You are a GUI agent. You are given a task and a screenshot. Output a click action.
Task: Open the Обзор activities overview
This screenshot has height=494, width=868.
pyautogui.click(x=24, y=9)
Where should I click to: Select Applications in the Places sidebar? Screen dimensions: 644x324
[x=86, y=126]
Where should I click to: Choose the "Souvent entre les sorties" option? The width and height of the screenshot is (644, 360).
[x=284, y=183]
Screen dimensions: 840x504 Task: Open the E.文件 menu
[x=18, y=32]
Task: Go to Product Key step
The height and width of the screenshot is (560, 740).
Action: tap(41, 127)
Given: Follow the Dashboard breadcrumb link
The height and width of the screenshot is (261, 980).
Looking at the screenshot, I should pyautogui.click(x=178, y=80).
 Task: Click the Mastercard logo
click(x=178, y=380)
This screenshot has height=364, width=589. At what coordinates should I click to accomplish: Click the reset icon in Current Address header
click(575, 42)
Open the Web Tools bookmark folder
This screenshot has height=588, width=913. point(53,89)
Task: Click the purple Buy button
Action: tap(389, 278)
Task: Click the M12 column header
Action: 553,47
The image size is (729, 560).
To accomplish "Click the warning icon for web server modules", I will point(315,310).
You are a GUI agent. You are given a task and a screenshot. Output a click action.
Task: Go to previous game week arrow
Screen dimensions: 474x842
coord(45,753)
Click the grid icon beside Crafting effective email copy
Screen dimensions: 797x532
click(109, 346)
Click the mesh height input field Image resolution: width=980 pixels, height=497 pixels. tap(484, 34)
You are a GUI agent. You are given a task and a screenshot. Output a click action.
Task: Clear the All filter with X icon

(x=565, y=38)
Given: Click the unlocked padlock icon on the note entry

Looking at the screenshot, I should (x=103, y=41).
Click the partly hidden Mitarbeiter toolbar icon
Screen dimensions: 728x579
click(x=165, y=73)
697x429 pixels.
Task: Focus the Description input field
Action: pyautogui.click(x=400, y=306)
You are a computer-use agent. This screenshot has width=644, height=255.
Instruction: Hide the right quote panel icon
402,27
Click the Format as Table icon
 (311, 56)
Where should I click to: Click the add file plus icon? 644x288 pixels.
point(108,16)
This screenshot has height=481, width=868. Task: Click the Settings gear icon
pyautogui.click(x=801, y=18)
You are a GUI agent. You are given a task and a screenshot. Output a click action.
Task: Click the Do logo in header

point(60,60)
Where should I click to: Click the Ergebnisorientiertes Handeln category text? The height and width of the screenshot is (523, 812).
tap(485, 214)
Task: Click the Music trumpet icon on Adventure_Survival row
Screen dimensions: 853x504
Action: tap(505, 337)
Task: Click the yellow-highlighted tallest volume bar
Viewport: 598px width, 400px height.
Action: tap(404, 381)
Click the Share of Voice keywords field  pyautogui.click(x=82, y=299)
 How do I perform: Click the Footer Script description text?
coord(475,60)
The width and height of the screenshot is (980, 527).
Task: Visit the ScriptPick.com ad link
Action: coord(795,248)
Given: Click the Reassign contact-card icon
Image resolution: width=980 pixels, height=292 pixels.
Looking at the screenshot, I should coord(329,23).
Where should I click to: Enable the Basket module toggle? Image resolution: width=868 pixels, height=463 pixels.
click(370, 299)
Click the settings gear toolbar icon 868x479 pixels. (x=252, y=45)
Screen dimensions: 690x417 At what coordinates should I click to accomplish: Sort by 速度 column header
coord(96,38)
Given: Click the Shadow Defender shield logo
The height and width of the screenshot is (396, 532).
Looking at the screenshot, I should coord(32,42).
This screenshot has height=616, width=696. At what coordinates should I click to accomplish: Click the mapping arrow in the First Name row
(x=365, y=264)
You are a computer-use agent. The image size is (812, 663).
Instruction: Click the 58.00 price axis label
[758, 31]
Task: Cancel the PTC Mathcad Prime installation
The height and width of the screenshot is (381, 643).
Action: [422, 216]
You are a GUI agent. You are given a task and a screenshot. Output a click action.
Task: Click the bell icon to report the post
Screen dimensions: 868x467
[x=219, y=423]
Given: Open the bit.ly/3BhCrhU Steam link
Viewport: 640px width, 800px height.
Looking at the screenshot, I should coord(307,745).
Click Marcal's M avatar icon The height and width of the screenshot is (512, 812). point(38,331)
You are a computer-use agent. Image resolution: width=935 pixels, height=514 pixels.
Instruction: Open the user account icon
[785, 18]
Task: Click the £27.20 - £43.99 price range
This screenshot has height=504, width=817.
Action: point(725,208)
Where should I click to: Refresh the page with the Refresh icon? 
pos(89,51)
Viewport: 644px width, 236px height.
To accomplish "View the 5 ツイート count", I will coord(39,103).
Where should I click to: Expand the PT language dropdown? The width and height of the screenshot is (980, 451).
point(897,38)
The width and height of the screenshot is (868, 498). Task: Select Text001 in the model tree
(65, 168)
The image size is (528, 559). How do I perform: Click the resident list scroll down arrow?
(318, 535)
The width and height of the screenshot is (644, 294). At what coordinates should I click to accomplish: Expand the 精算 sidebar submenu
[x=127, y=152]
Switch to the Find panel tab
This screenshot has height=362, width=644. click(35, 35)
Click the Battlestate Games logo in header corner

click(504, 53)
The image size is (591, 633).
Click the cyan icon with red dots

********************

◆ What to do: Repeat every entry word for word.

◆ Result:
You are a GUI agent. You are given a task and a screenshot. Output a click action.
Task: Open the Обзор activities overview
This screenshot has height=494, width=868.
pyautogui.click(x=24, y=9)
Where should I click to: Select Applications in the Places sidebar? Screen dimensions: 644x324
[x=86, y=126]
Where should I click to: Choose the "Souvent entre les sorties" option? The width and height of the screenshot is (644, 360).
[x=284, y=183]
Screen dimensions: 840x504 Task: Open the E.文件 menu
[x=18, y=32]
Task: Go to Product Key step
The height and width of the screenshot is (560, 740).
Action: tap(41, 127)
Given: Follow the Dashboard breadcrumb link
The height and width of the screenshot is (261, 980).
Looking at the screenshot, I should pyautogui.click(x=178, y=80).
 Task: Click the Mastercard logo
click(x=178, y=380)
This screenshot has height=364, width=589. At what coordinates should I click to accomplish: Click the reset icon in Current Address header
click(575, 42)
Open the Web Tools bookmark folder
This screenshot has height=588, width=913. point(53,89)
Task: Click the purple Buy button
Action: tap(389, 278)
Task: Click the M12 column header
Action: 553,47
The image size is (729, 560).
To accomplish "Click the warning icon for web server modules", I will point(315,310).
You are a GUI agent. You are given a task and a screenshot. Output a click action.
Task: Go to previous game week arrow
Screen dimensions: 474x842
coord(45,753)
Click the grid icon beside Crafting effective email copy
Screen dimensions: 797x532
click(109, 346)
Click the mesh height input field Image resolution: width=980 pixels, height=497 pixels. tap(484, 34)
You are a GUI agent. You are given a task and a screenshot. Output a click action.
Task: Clear the All filter with X icon

(x=565, y=38)
Given: Click the unlocked padlock icon on the note entry

Looking at the screenshot, I should (x=103, y=41).
Click the partly hidden Mitarbeiter toolbar icon
Screen dimensions: 728x579
click(x=165, y=73)
697x429 pixels.
Task: Focus the Description input field
Action: pyautogui.click(x=400, y=306)
You are a computer-use agent. This screenshot has width=644, height=255.
Instruction: Hide the right quote panel icon
402,27
Click the Format as Table icon
 (311, 56)
Where should I click to: Click the add file plus icon? 644x288 pixels.
point(108,16)
This screenshot has height=481, width=868. Task: Click the Settings gear icon
pyautogui.click(x=801, y=18)
You are a GUI agent. You are given a task and a screenshot. Output a click action.
Task: Click the Do logo in header

point(60,60)
Where should I click to: Click the Ergebnisorientiertes Handeln category text? The height and width of the screenshot is (523, 812).
tap(485, 214)
Task: Click the Music trumpet icon on Adventure_Survival row
Screen dimensions: 853x504
Action: tap(505, 337)
Task: Click the yellow-highlighted tallest volume bar
Viewport: 598px width, 400px height.
Action: tap(404, 381)
Click the Share of Voice keywords field  pyautogui.click(x=82, y=299)
 How do I perform: Click the Footer Script description text?
coord(475,60)
The width and height of the screenshot is (980, 527).
Task: Visit the ScriptPick.com ad link
Action: coord(795,248)
Given: Click the Reassign contact-card icon
Image resolution: width=980 pixels, height=292 pixels.
Looking at the screenshot, I should coord(329,23).
Where should I click to: Enable the Basket module toggle? Image resolution: width=868 pixels, height=463 pixels.
click(370, 299)
Click the settings gear toolbar icon 868x479 pixels. (x=252, y=45)
Screen dimensions: 690x417 At what coordinates should I click to accomplish: Sort by 速度 column header
coord(96,38)
Given: Click the Shadow Defender shield logo
The height and width of the screenshot is (396, 532).
Looking at the screenshot, I should coord(32,42).
This screenshot has height=616, width=696. At what coordinates should I click to accomplish: Click the mapping arrow in the First Name row
(x=365, y=264)
You are a computer-use agent. The image size is (812, 663).
Instruction: Click the 58.00 price axis label
[758, 31]
Task: Cancel the PTC Mathcad Prime installation
The height and width of the screenshot is (381, 643).
Action: [422, 216]
You are a GUI agent. You are given a task and a screenshot. Output a click action.
Task: Click the bell icon to report the post
Screen dimensions: 868x467
[x=219, y=423]
Given: Open the bit.ly/3BhCrhU Steam link
Viewport: 640px width, 800px height.
Looking at the screenshot, I should coord(307,745).
Click Marcal's M avatar icon The height and width of the screenshot is (512, 812). point(38,331)
You are a computer-use agent. Image resolution: width=935 pixels, height=514 pixels.
Instruction: Open the user account icon
[785, 18]
Task: Click the £27.20 - £43.99 price range
This screenshot has height=504, width=817.
Action: point(725,208)
Where should I click to: Refresh the page with the Refresh icon? 
pos(89,51)
Viewport: 644px width, 236px height.
To accomplish "View the 5 ツイート count", I will coord(39,103).
Where should I click to: Expand the PT language dropdown? The width and height of the screenshot is (980, 451).
point(897,38)
The width and height of the screenshot is (868, 498). Task: Select Text001 in the model tree
(65, 168)
The image size is (528, 559). How do I perform: Click the resident list scroll down arrow?
(318, 535)
The width and height of the screenshot is (644, 294). At what coordinates should I click to accomplish: Expand the 精算 sidebar submenu
[x=127, y=152]
Switch to the Find panel tab
This screenshot has height=362, width=644. click(35, 35)
Click the Battlestate Games logo in header corner

click(504, 53)
The image size is (591, 633).
Click the cyan icon with red dots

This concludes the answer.